Northern Blot Analysis--
Total RNAs were isolated by using an
RNeasy Mini kit (Qiagen). Approximately 15 µg of total RNAs was
separated and transferred onto a Hybond N+ nylon membrane.
The membrane was hybridized with 32P-labeled full-length
chicken Z cDNA probe, washed at high stringency, and then autoradiographed.
Glycerol Gradient Fraction--
Cells were lysed in 25 mM Tris-HCl (pH 7.5) containing 1 mM
dithiothreitol with 2 mM ATP by sonication, and the lysates
were centrifuged at 15,000 × g for 30 min. The
supernatants were subjected to glycerol gradient centrifugation with
10-40% glycerol in the above buffer. After centrifugation at
83,000 × g for 22 h using a Beckman SW28 rotor,
the gradient was separated into 30 fractions of 1 ml each (16).

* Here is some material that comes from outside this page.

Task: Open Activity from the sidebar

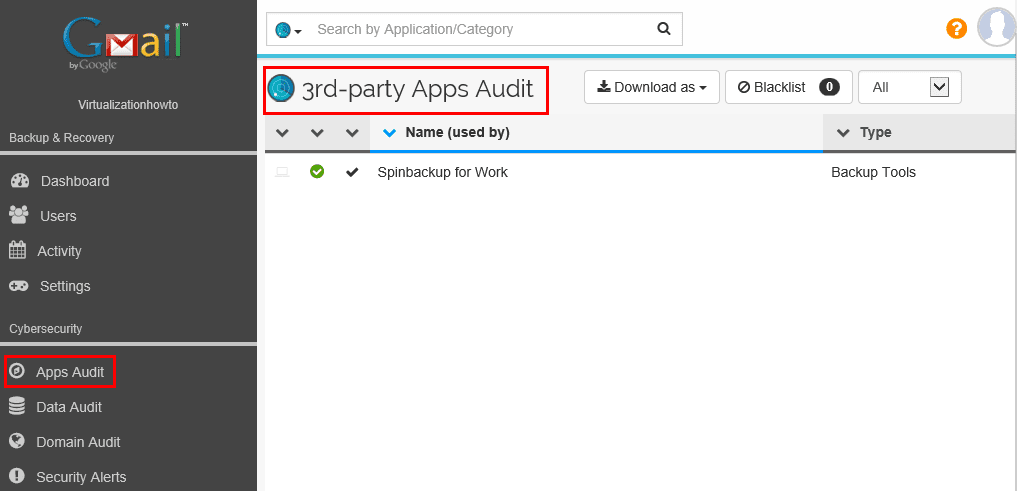Action: [x=59, y=251]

Assay of Peptidase Activity--
Hydrolysis of the synthetic
peptides, succinyl-Leu-Leu-Val-Tyr-7-amino-4-methycoumarine
(Suc-LLVY-AMC), t-butyloxycarbonyl-Leu-Arg-Arg-AMC (Boc-LRR-AMC), and carbobenzoxy-Leu-Leu-Glu-AMC (Z-LLE-AMC) was measured under the presence or absence of 0.05% SDS as described previously (17). One unit of peptidase activity was defined as the
amount that degraded 1 nmol of a given fluorogenic peptide per minute.
Assay of [35S]ODC Degradation
Activity--
35S-Labeled ornithine decarboxylase (ODC)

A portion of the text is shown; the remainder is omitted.